As you can see, the left side of the huge spike was actually the writing portion of the test, which got drowned out by the read side of the test. Needless to say the cache on the FreeNAS makes it read extremely fast. As an example a cold boot of this Windows 7 VM took about 45 seconds to get to the login screen from power on. However a reboot is about 15 seconds or less..

Now on the FreeNAS side here is what the CPU utilization looked like during the test:

FreeNAS CPU usage

You can see that is barely touched the CPU’s while the test was running. So lets look at the disk’s to see how they dealt with it:

FreeNAS disks

It looks like the writes were averaging around 17MB/s, which for a SATA/6Gbps drive is a little slow, but we are also doing a software raid, with cacheing being handled in memory on the FreeNAS side. The reads looked to be about double the writes, which is expected in a RAID 1 config.

The final graph I have from the FreeNAS is the internal network card:

FreeNAS Network

Here we can see the transfer rates appear to be pretty close to that of the disk side. This is however on the e1000 card. I have yet to try it with the VMXNET3 driver to see if I get any faster speeds or not.

While the above may not show very “high” transfer speeds, the real test was when I was transferring the VM’s from the HP box to the new one. Before I created the iSCSI datastore and was just using the straight LSI2308 RAID1 on the 2x 2TB disks, the write speed was so bad that it was going to take hours to move a simple 10GB VM. After making the switch, it was down to minutes. In fact the largest one I moved, was 123GB in size and took 138 minutes to copy using the ovftool method.

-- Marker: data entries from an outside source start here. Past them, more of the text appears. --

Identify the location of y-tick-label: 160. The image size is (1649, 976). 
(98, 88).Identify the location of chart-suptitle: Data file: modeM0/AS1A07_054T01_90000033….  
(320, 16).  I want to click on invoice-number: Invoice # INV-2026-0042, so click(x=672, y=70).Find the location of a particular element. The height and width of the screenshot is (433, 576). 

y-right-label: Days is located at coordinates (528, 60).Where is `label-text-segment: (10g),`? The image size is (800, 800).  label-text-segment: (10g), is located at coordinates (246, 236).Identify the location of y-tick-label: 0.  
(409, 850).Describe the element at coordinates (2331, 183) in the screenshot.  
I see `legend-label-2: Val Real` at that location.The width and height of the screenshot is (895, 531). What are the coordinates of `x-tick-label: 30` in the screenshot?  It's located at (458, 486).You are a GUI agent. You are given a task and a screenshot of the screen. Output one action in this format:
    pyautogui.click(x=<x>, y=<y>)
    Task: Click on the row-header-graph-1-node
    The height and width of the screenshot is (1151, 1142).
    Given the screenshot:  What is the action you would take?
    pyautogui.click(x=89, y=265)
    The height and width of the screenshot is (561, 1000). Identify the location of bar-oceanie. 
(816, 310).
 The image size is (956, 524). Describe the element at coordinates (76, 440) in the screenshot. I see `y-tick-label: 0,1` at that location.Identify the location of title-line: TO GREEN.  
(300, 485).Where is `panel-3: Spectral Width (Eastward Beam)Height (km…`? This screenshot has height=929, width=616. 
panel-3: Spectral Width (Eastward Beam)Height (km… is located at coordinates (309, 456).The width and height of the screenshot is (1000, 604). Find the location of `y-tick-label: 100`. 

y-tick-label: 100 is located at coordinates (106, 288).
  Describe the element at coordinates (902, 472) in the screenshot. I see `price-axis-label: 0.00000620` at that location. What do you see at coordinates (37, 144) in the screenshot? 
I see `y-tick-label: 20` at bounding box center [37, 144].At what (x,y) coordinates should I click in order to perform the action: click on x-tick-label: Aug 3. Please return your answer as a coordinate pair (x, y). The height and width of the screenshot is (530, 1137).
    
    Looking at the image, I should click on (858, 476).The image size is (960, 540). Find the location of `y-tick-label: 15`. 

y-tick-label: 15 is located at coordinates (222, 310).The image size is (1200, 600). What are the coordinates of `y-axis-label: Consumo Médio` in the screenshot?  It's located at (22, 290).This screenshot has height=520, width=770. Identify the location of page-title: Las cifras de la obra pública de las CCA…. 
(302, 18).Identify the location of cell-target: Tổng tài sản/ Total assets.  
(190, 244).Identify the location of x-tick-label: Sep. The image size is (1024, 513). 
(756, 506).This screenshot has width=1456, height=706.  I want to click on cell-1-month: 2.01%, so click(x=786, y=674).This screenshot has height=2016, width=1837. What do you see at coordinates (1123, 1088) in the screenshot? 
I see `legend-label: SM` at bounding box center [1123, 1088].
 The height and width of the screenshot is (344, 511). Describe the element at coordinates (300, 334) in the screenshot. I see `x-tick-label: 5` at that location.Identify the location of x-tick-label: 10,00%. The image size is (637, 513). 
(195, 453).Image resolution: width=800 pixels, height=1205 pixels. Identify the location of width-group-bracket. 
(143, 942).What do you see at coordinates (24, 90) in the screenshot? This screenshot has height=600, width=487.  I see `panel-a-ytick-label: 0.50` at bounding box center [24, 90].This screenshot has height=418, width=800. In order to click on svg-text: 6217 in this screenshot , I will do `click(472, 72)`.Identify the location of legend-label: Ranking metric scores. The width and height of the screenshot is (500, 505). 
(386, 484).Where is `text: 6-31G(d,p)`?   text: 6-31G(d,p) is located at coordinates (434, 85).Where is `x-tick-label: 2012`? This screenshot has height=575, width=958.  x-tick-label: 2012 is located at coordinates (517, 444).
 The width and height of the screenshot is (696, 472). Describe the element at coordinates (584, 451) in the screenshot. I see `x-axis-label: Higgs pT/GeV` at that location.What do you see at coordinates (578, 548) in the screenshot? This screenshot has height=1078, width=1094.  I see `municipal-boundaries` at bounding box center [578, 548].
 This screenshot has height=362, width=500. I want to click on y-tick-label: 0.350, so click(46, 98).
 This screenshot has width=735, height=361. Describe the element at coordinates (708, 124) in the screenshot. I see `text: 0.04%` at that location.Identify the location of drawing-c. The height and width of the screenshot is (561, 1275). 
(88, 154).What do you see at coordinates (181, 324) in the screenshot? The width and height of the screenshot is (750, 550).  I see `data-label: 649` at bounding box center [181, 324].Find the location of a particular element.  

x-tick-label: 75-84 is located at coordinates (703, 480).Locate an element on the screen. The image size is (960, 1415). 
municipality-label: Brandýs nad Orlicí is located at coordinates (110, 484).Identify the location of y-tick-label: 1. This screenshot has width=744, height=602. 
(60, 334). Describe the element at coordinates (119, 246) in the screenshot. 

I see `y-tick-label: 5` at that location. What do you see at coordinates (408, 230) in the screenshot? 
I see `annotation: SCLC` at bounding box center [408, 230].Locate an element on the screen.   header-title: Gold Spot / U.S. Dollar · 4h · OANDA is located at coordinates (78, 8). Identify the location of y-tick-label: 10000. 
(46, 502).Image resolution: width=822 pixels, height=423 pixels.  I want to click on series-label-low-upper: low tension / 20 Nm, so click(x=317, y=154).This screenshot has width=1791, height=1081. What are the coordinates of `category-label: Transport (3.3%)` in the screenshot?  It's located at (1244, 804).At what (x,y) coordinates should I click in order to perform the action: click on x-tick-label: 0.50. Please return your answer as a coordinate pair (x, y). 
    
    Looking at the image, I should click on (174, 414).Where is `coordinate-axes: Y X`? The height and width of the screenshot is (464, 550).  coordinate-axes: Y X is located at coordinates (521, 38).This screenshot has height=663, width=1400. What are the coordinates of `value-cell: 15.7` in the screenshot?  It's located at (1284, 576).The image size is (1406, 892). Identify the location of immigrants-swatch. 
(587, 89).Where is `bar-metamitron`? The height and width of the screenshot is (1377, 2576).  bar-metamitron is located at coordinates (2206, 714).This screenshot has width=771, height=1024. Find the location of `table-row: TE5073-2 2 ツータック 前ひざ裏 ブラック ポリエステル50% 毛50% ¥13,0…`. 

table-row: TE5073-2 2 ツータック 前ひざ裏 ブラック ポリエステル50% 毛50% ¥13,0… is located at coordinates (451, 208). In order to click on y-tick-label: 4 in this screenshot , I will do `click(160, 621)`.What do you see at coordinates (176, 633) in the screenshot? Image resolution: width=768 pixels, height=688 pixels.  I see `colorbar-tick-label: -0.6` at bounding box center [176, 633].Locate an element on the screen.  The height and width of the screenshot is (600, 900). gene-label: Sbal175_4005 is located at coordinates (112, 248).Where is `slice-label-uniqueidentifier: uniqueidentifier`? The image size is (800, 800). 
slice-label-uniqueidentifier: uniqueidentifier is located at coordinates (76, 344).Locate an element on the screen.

So why did I title this post Cash for Cache, quite simple, if I had more cash to spend on a RAID controller that actually had a lot of cache on it, and a BBU, I wouldn’t have had to go the virtualized FreeNAS route. I should also mention that I would NEVER recommend some one doing this in a production environment as their is a HUGE catch 22. If you only have one vSphere host and no shared storage, when you power off the vSphere side (and consequently the FreeNAS VM) you will lose the iSCSI datastore (which would be expected). The problem is when you power it back on, you have to go and rescan to find the iSCSI datastore(s) after  you boot the FreeNAS vm back up. Sure you could have the FreeNAS boot automatically, but I have not tested that yet and to see if vSphere will automatically scan the iSCSI again to find the FreeNAS share.

 

Looking to the future, if SSD’s drop in price to where they are about equal to current spindle disks, I will likely replace all the SATA hard drives with SSD drives and then this would be the fastest VMware server ever.